Doing Things Badly

woman practices guitar
by Amaya Pryce

Anything worth doing is worth doing badly. ~ Martha Beck
 
I am learning to play the ukulele. At least, that’s what I hope I’m doing. Right now things don’t sound all that great – it will be a long time before I’ve developed the muscle memory and finger dexterity to actually play a song the way I want to.  Still, I plug away at it almost every day, trusting that eventually I’ll get there!
 
I’m also studying Spanish, with similar results. Both are a lesson in staying with my present experience. I one day hope to speak fluent Spanish and make beautiful music, but to get there I must tolerate doing both very badly, for a very long time. Oddly, I’m loving it.
 
I’ve always been a mostly future-oriented person, setting goals, thinking about the next step and what I want to accomplish. I’ve been impatient with the time it takes to reach those mythical “finish lines,” and inevitably find that they have either moved or are quickly replaced by something else even when I do manage to reach them.

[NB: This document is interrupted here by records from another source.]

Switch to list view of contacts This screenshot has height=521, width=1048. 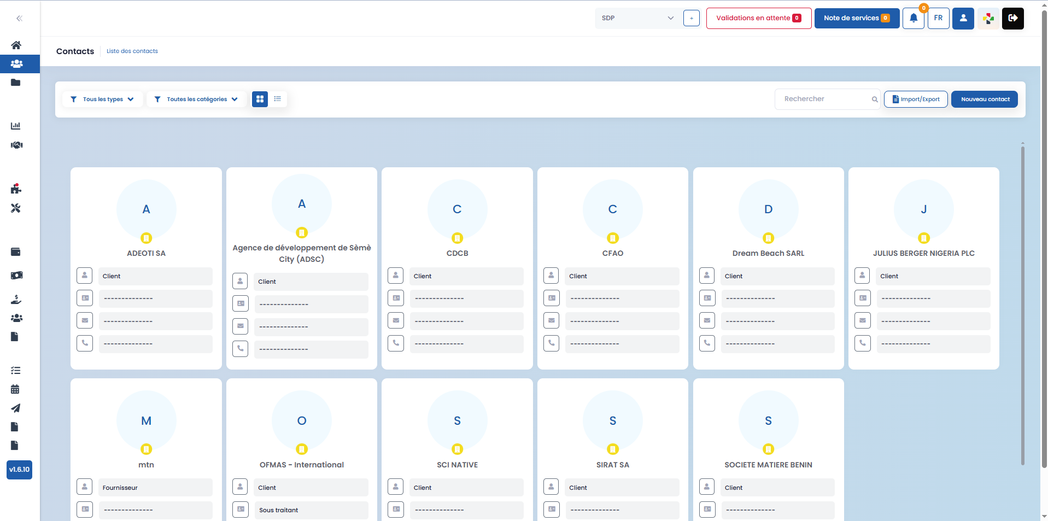coord(278,99)

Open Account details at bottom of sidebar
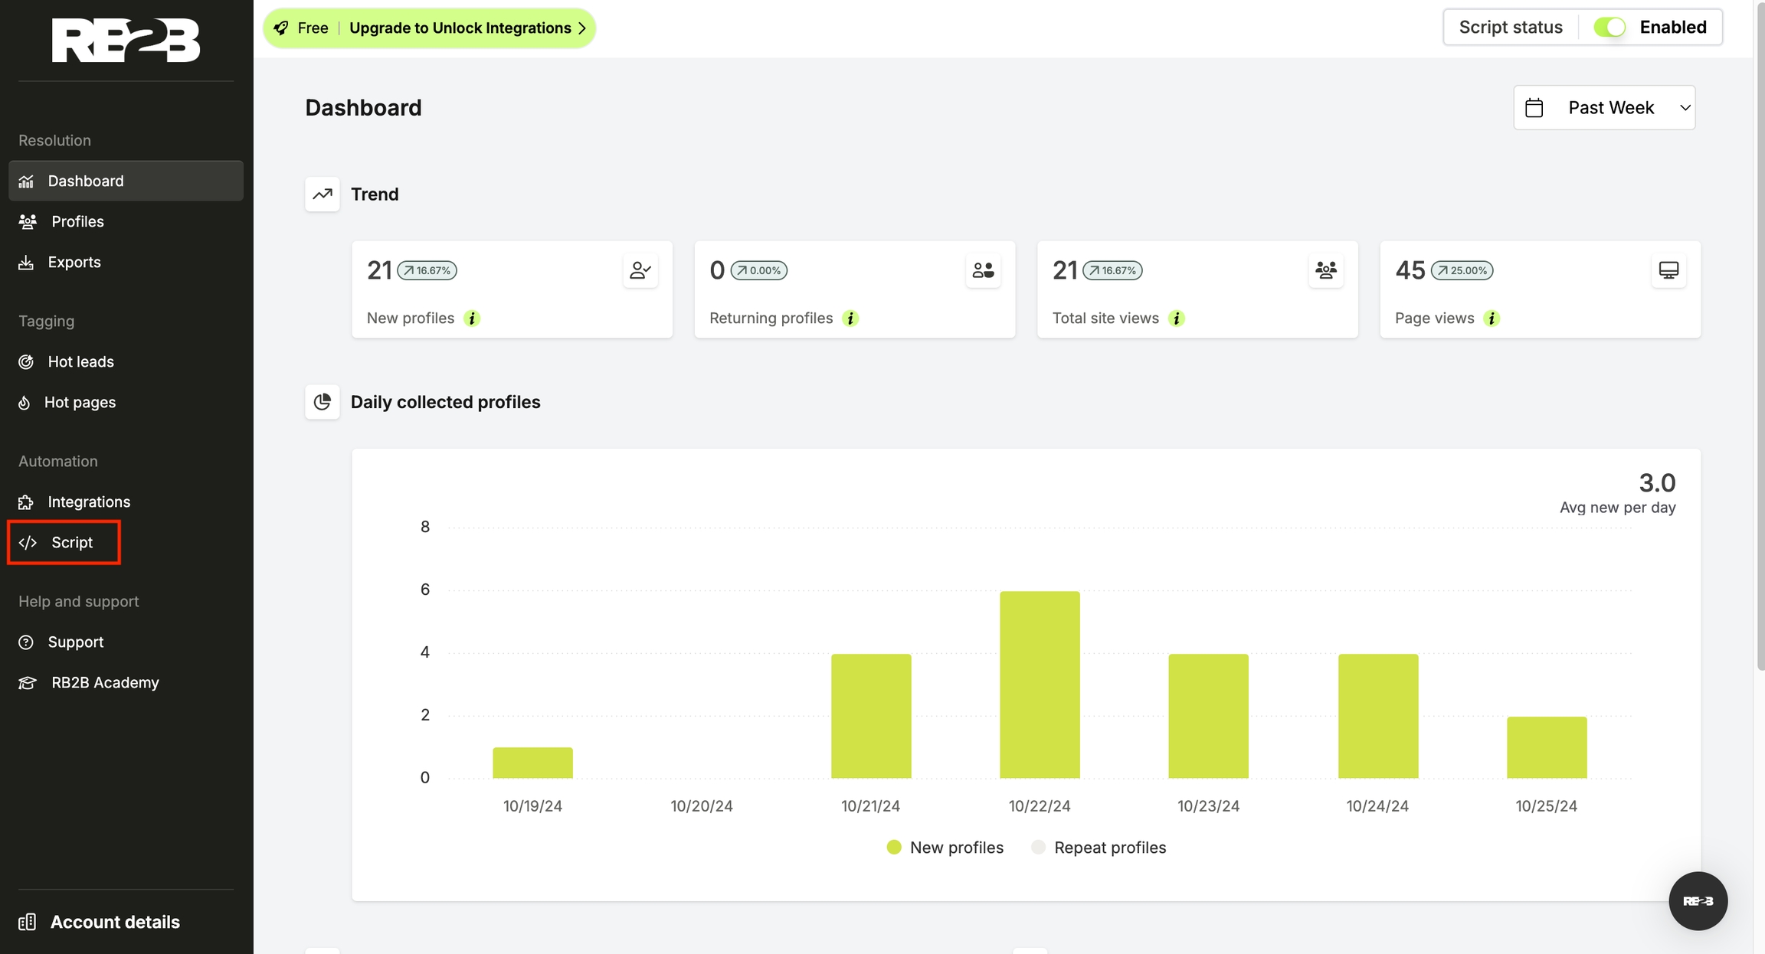coord(115,922)

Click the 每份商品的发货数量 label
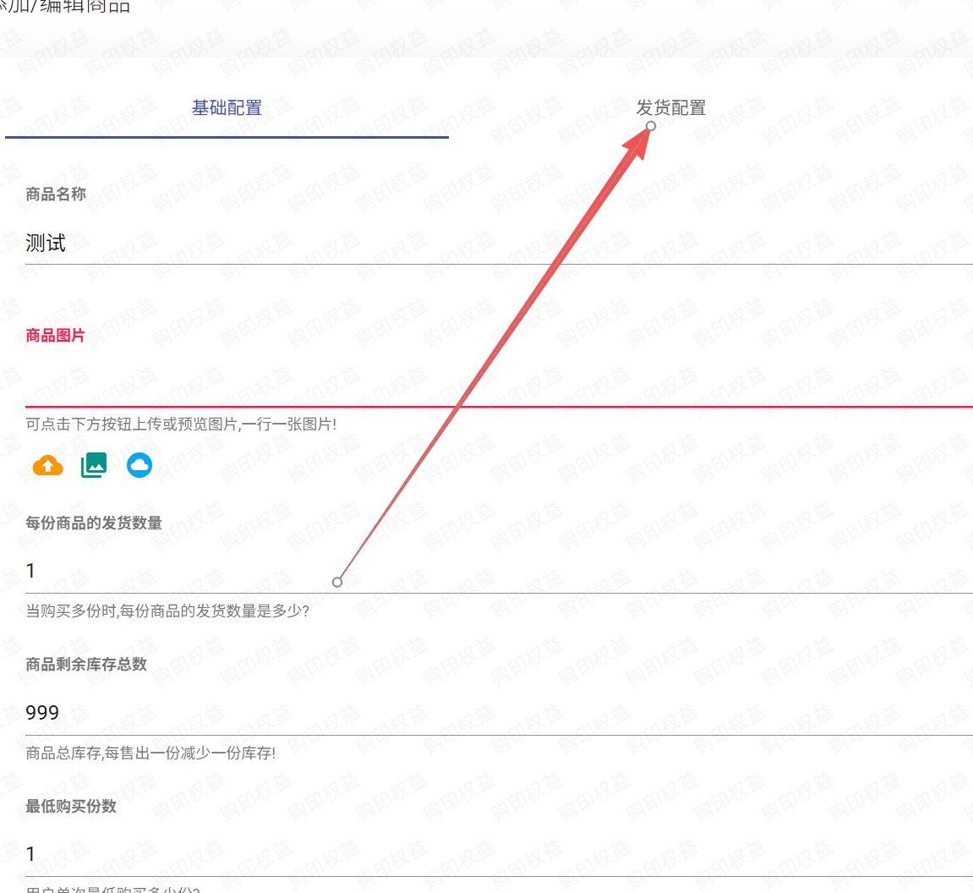tap(94, 523)
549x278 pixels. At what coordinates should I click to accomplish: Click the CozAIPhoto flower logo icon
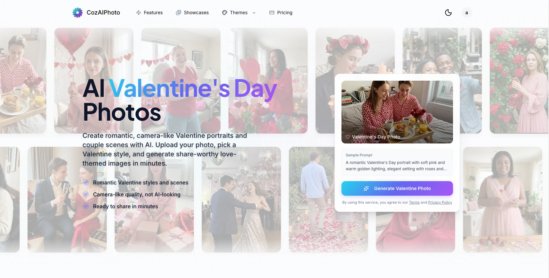(x=78, y=13)
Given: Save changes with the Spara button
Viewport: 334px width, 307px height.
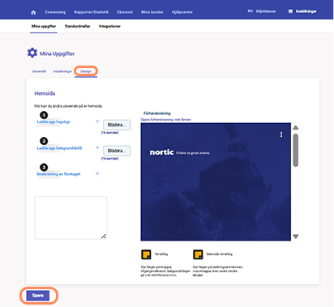Looking at the screenshot, I should [38, 296].
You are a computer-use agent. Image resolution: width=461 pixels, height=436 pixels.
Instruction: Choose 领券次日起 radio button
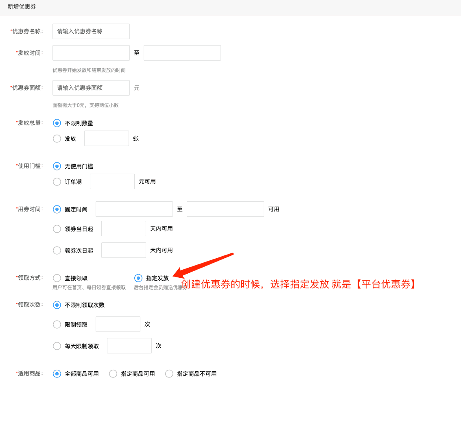pyautogui.click(x=57, y=251)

I’m not usually content with doing things badly, but that’s changing.
 
In so many ways I’m learning that it doesn’t really matter what we do, but only how we do it. I’m still making music when I practice changing chords endlessly, if I do it mindfully and with pleasure. I’m still stretching my brain and opening my life to another culture when I haltingly translate new verb tenses. The outward forms are important to the ego, but not to the soul.
 
The world (which is a reflection of the ego on a grander scale) only values and rewards the accomplishments themselves, not the time it took to reach them—hence our fascination with stories of “overnight” success. The ego wants to leap from peak experience to peak experience, skipping the mundane plodding along the way. But in reality, most of our lives is mundane plodding—even for the most successful people!
 
We all spend hours of each day sleeping, eating, bathing, dressing, getting from one place to another. How we experience this “mundane plodding” is far more important to our quality of life than how we experience our occasional highs. Whether or not I ever reach my goals of playing the ukulele well or speaking fluent Spanish, I can truly enjoy each moment I spend doing these things badly.